L’overshoot day: una pericolosa
ordinaria emergenza
Due recenti fatti: l’overshoot day del 6 maggio scorso e una intervista all’urbanista Elena Granata hanno stimolato alcune mie riflessioni che di seguito riporto.
L’Italian Overshoot Day, calcolato dal Global Footprint Network, segna la data in cui il nostro Paese esaurisce le risorse naturali che la Terra riesce a rigenerare in un anno, se tutti vivessero come gli italiani. Nel 2025 è caduto il 6 maggio, più in anticipo rispetto al 2024 (19 maggio). Dopo questa data, il nostro Paese vive a debito con le generazioni future, consumando tre volte le risorse disponibili. Le cause sono l’eccessivo consumo di risorse naturali, il consumo di suolo e l’iperproduzione.
Forse contrariamente a quanto ci si potrebbe aspettare, le città, come concentrazione di attività e persone, sono al centro di questa crisi. Ondate di calore, alluvioni e siccità mostrano chiaramente che l’attuale struttura urbana è inadatta. Il problema è noto, ma le trasformazioni tardano ad arrivare.
Elena Granata: “Le città devono diventare spugne” – Secondo Elena Granata, urbanista e docente al Politecnico di Milano, «le città devono cambiare il loro vestito, che non è più adatto. Devono diventare spugne capaci di abbassare la temperatura, assorbire, drenare». Elementi naturali come prati, terra e alberi svolgono questa funzione. Prosegue: «La direzione attuale di continuare a consumare suolo e a costruire è pericolosissima» e denuncia come si preferisca costruire nuovo, anziché recuperare milioni di vani inutilizzati. Granata propone quindi di rigenerare il costruito, adottando soluzioni basate sulla natura. Queste trasformazioni devono partire dal basso, spingendo i cittadini a pretendere cambiamento dalle amministrazioni.
Cosa può fare la mia città, subito e a basso costo? Pescara, città media con 120.000 abitanti, contribuisce ovviamente al debito ecologico e ne subisce gli effetti. Applicando il modello della città spugna e agendo su ciò che già esiste, potrebbe attuare azioni rapide, economiche e coerenti con la disponibilità di risorse presenti:
- depavimentazione mirata: rimuovere asfalto da aree non essenziali (parcheggi, piazzali inutilizzati) per favorire l’assorbimento dell’acqua e ridurre il calore;
- più alberi, migliaia, subito: piantumazioni rapide lungo vie e spazi pubblici, scegliendo specie autoctone e resistenti alla siccità;
- giardini inondabili e verdi urbani: realizzare microspazi verdi permeabili nei quartieri, anche attraverso urbanistica tattica partecipata;
- recupero del patrimonio edilizio esistente: stop al nuovo consumo di suolo. Ristrutturare integrando verde (tetti verdi, pareti vegetate) ed efficienza energetica;
- comunità attive: coinvolgere scuole, associazioni e comitati di quartiere nella trasformazione di micro-spazi cementificati in giardini condivisi.

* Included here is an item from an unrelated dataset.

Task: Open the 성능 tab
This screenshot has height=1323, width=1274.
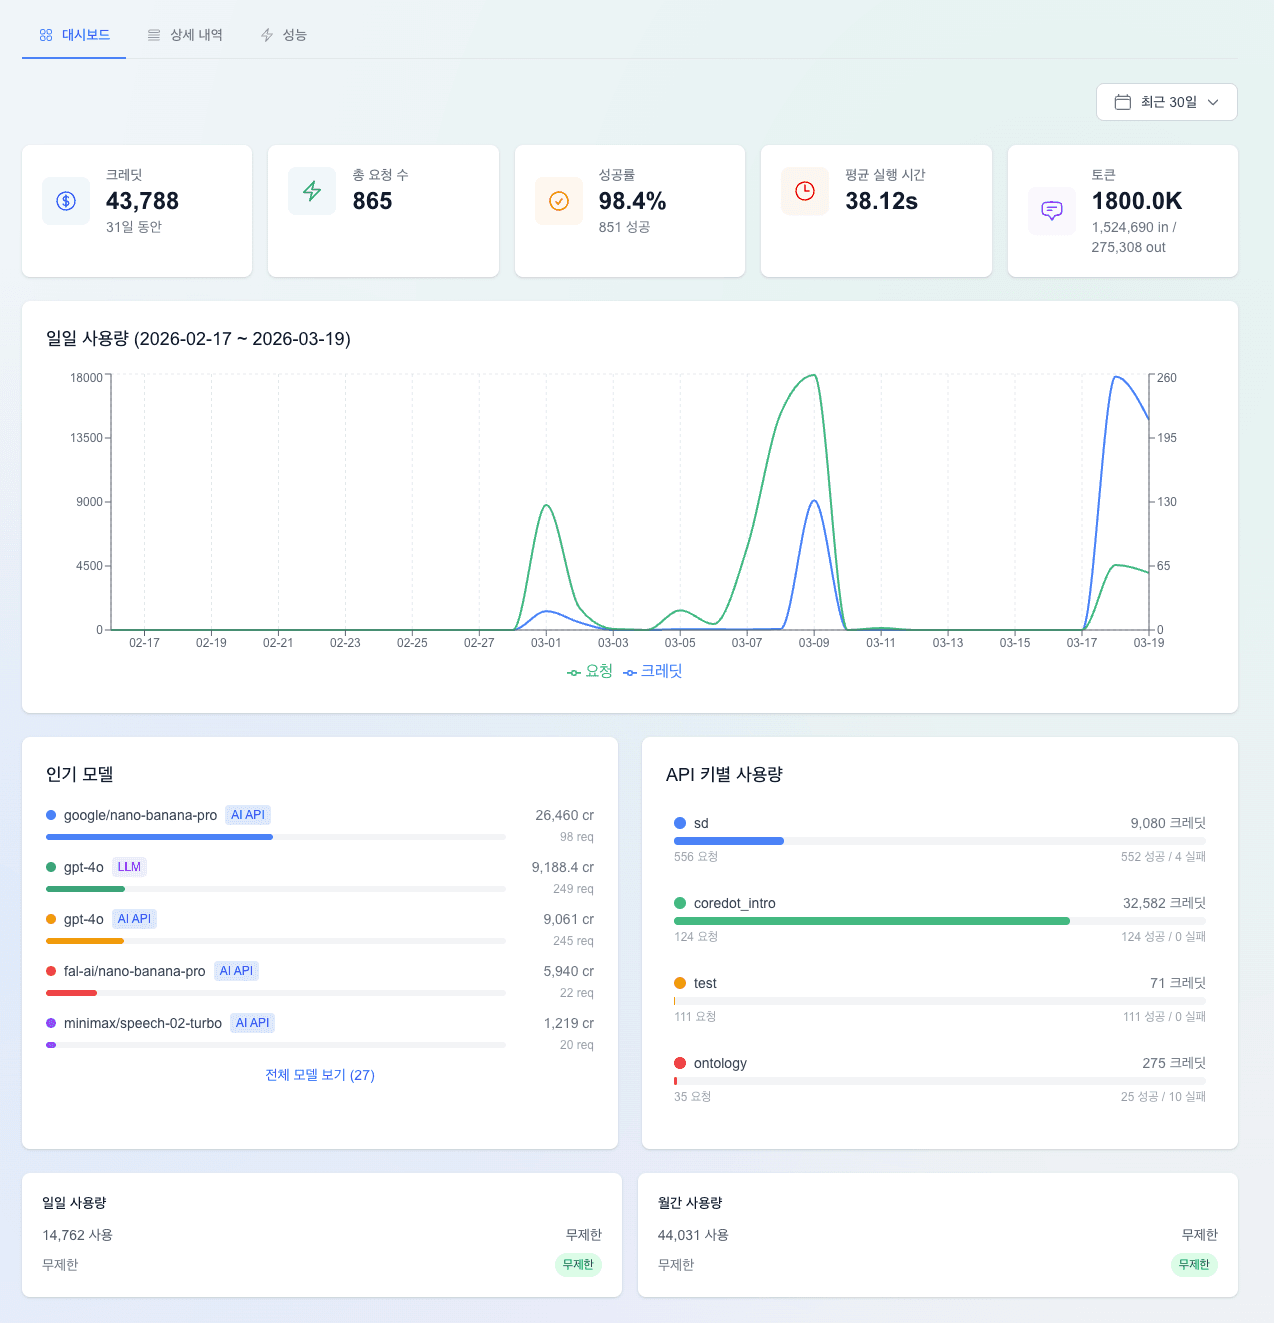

A questo punto mi chiedo: Pescara conosce la sua impronta ecologica? Qualcuno l’ha calcola? Pescara conosce davvero quanto consuma? Quante risorse utilizza oggi che non le appartengono, che dovrebbe lasciare a chi verrà dopo?
- quanta energia consuma in eccesso rispetto al limite rigenerativo?
- quanta acqua sottrae senza un ciclo di restituzione o risparmio?
- quanto suolo ha impermeabilizzato, e quanto ne potrebbe liberare?
- quanti rifiuti produce ogni anno e quanti ne evita realmente attraverso il riuso e il riciclo?
- quanta biomassa vegetale ha perso nel tempo, e quanta ne ha reintrodotta con politiche attive?
A queste domande dovrebbe corrispondere un bilancio ecologico urbano trasparente e aggiornato. Ma esiste? E se non esiste, come si misura oggi la sostenibilità urbana? Come si valuta la distanza dal limite dell’Overshoot locale? Una città che non conosce il proprio impatto non può pianificare seriamente il proprio futuro. È necessario dotarsi di strumenti di rendicontazione ambientale, come:
- bilanci ecologici periodici;
- indicatori locali dell’impronta ecologica (suolo, energia, rifiuti, acqua);
- mappatura della natura urbana (verde, alberature, biodiversità);
- trasparenza nei dati ambientali pubblici.
Solo conoscendo i propri confini ecologici locali, le città, e quindi le amministrazioni locali e la cittadinanza, potranno orientare le politiche urbanistiche, energetiche, ambientali e di giustizia sociale verso un modello di sobrietà rigenerativa, fondato sul principio che non si può più vivere oggi con il credito delle generazioni future.